How fitting, then, to sit beneath the failed piece that had consumed another year of my life, that had brought only squinting eyes and the tentative scratching of heads from judges and observers accustomed to the trite mediums of canvas and oil.
Clarissa had long since left with the others. This time when I had said, "You can go," she trusted that her words would provide little solace.
Five artists had walked away from this year's festival, one of them being Allan, their passions now cradled within the comfort of commissions enlisted from nobility, much like the commission my father had once received for the chapel. A promising, stable future. Respect, the right to declare proficiency and illegitimacy. Names to be made noteworthy in history's ledgers. Above all else, the state of being 'exceptional'.
Night cloaked the chapel once again, and once again, the candle stubs had diffused the acridity of burnt wicks and lost time. I played with the thick spool of twine in my pocket, the one I had retrieved from my home shortly after the victors had been announced.
Footfalls slipped in to break the chapel's silence.
I looked up at Allan Demoire as he sauntered through the nave, his arrogance elated to an almost malicious delight. Again, he examined his pocket watch. "You said you had something for me? Is there any possibility of ending this meeting shortly? There's quite the celebration, and I must be returning soon."
"Of course, I understand. You are revered, after all." The smug twitch of his mustache was revolting. "I have something my father instructed me to give you, if you were ever to be one of the festival's finalists." Allan's expression took on reverence, a disgusting transformation from complete disregard to captivation. He closed the distance between us, outstretching his hand with a childlike expectation.

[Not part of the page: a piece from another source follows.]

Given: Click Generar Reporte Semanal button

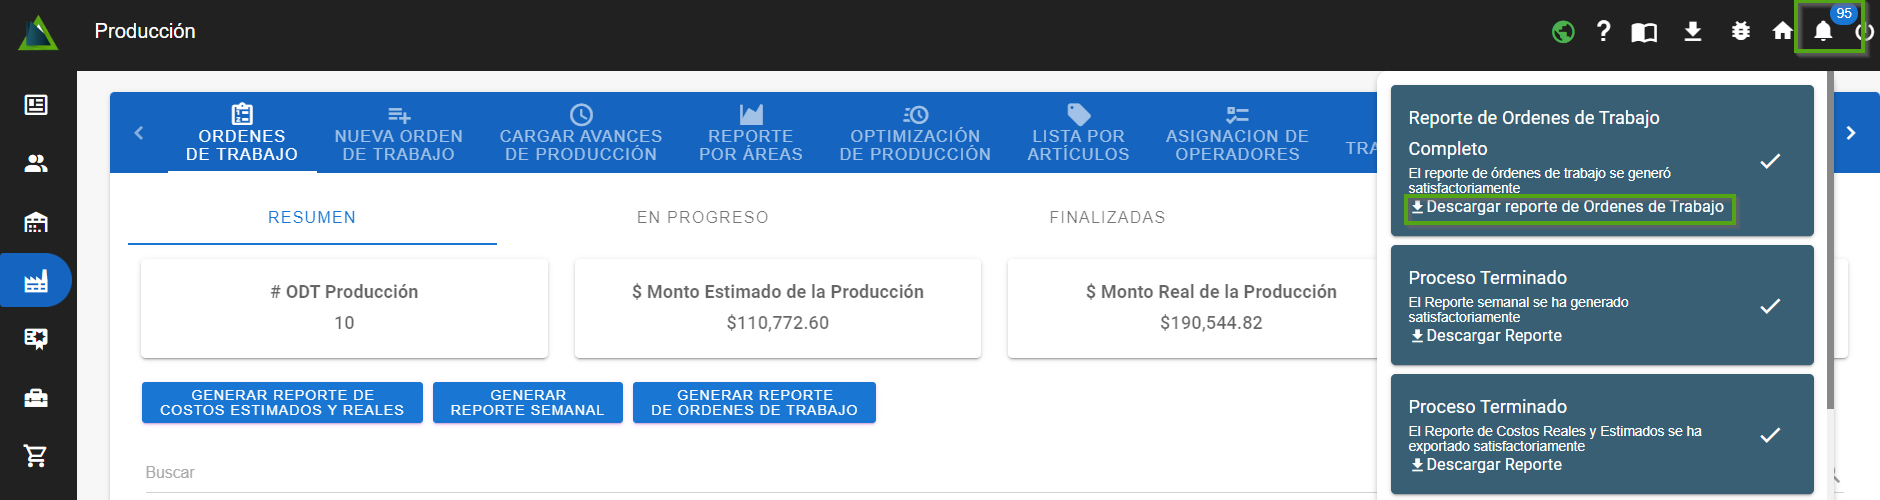Looking at the screenshot, I should (x=527, y=403).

I unsheathed my father's heirloom, letting the moonlight lick the rapier's blade. Allan reached out for its hilt. With a chuckle, I turned the blade towards him and ran it through before pulling back to thread it again. I cupped my hand over the screams shaking to escape his mouth, and ushered him to the ground.
There are three types of artists in this world: the exceptional, the mediocre, and the monsters. And mediocrity, I have found, is a fate colder than death. After Allan finished squirming, I gazed back at my art. I had twine, fresh inspiration, and a whole evening to revise my creation. Perhaps tomorrow, after I'd strung his pieces up with mine, someone would find it noteworthy.